(Beginning of Data shown)

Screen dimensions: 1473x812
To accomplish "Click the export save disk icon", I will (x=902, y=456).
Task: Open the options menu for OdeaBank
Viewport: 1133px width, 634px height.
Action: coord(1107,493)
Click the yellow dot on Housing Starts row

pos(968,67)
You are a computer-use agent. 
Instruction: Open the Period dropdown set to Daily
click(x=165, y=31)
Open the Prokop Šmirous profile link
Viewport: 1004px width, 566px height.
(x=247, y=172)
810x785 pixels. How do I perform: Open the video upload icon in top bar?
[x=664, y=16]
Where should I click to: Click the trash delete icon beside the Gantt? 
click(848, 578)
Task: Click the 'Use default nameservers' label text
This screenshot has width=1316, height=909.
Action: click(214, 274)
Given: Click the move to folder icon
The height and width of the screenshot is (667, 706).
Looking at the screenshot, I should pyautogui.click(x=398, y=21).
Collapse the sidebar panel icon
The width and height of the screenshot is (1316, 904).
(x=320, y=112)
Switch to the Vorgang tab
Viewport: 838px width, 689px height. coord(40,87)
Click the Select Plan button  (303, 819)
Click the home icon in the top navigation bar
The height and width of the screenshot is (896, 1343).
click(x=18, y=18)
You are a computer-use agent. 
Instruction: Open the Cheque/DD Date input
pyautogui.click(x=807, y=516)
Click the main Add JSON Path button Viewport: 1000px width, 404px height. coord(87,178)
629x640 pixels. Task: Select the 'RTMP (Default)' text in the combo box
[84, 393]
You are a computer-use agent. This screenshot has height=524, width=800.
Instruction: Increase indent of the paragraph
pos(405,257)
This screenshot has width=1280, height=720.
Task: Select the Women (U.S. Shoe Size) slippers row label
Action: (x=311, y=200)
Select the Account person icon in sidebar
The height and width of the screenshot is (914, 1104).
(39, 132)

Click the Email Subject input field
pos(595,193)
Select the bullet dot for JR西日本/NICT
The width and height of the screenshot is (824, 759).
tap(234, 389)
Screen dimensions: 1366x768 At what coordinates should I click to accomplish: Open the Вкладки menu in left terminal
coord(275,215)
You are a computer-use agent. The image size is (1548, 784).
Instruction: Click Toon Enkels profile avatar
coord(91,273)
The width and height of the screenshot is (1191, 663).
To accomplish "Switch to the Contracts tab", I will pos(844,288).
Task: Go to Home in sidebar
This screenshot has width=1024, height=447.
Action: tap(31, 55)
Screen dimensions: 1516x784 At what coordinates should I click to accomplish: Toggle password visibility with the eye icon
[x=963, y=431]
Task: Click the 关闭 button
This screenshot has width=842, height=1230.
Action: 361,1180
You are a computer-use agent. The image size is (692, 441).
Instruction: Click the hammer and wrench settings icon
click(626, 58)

(End of Data shown)

Line by line, repeat everything in the records verbatim.

## Worked solution
Screen dimensions: 1473x812
To accomplish "Click the export save disk icon", I will (x=902, y=456).
Task: Open the options menu for OdeaBank
Viewport: 1133px width, 634px height.
Action: coord(1107,493)
Click the yellow dot on Housing Starts row

pos(968,67)
You are a computer-use agent. 
Instruction: Open the Period dropdown set to Daily
click(x=165, y=31)
Open the Prokop Šmirous profile link
Viewport: 1004px width, 566px height.
(x=247, y=172)
810x785 pixels. How do I perform: Open the video upload icon in top bar?
[x=664, y=16]
Where should I click to: Click the trash delete icon beside the Gantt? 
click(848, 578)
Task: Click the 'Use default nameservers' label text
This screenshot has width=1316, height=909.
Action: click(214, 274)
Given: Click the move to folder icon
The height and width of the screenshot is (667, 706).
Looking at the screenshot, I should pyautogui.click(x=398, y=21).
Collapse the sidebar panel icon
The width and height of the screenshot is (1316, 904).
(x=320, y=112)
Switch to the Vorgang tab
Viewport: 838px width, 689px height. coord(40,87)
Click the Select Plan button  (303, 819)
Click the home icon in the top navigation bar
The height and width of the screenshot is (896, 1343).
click(x=18, y=18)
You are a computer-use agent. 
Instruction: Open the Cheque/DD Date input
pyautogui.click(x=807, y=516)
Click the main Add JSON Path button Viewport: 1000px width, 404px height. coord(87,178)
629x640 pixels. Task: Select the 'RTMP (Default)' text in the combo box
[84, 393]
You are a computer-use agent. This screenshot has height=524, width=800.
Instruction: Increase indent of the paragraph
pos(405,257)
This screenshot has width=1280, height=720.
Task: Select the Women (U.S. Shoe Size) slippers row label
Action: (x=311, y=200)
Select the Account person icon in sidebar
The height and width of the screenshot is (914, 1104).
(39, 132)

Click the Email Subject input field
pos(595,193)
Select the bullet dot for JR西日本/NICT
The width and height of the screenshot is (824, 759).
tap(234, 389)
Screen dimensions: 1366x768 At what coordinates should I click to accomplish: Open the Вкладки menu in left terminal
coord(275,215)
You are a computer-use agent. The image size is (1548, 784).
Instruction: Click Toon Enkels profile avatar
coord(91,273)
The width and height of the screenshot is (1191, 663).
To accomplish "Switch to the Contracts tab", I will pos(844,288).
Task: Go to Home in sidebar
This screenshot has width=1024, height=447.
Action: tap(31, 55)
Screen dimensions: 1516x784 At what coordinates should I click to accomplish: Toggle password visibility with the eye icon
[x=963, y=431]
Task: Click the 关闭 button
This screenshot has width=842, height=1230.
Action: 361,1180
You are a computer-use agent. The image size is (692, 441).
Instruction: Click the hammer and wrench settings icon
click(626, 58)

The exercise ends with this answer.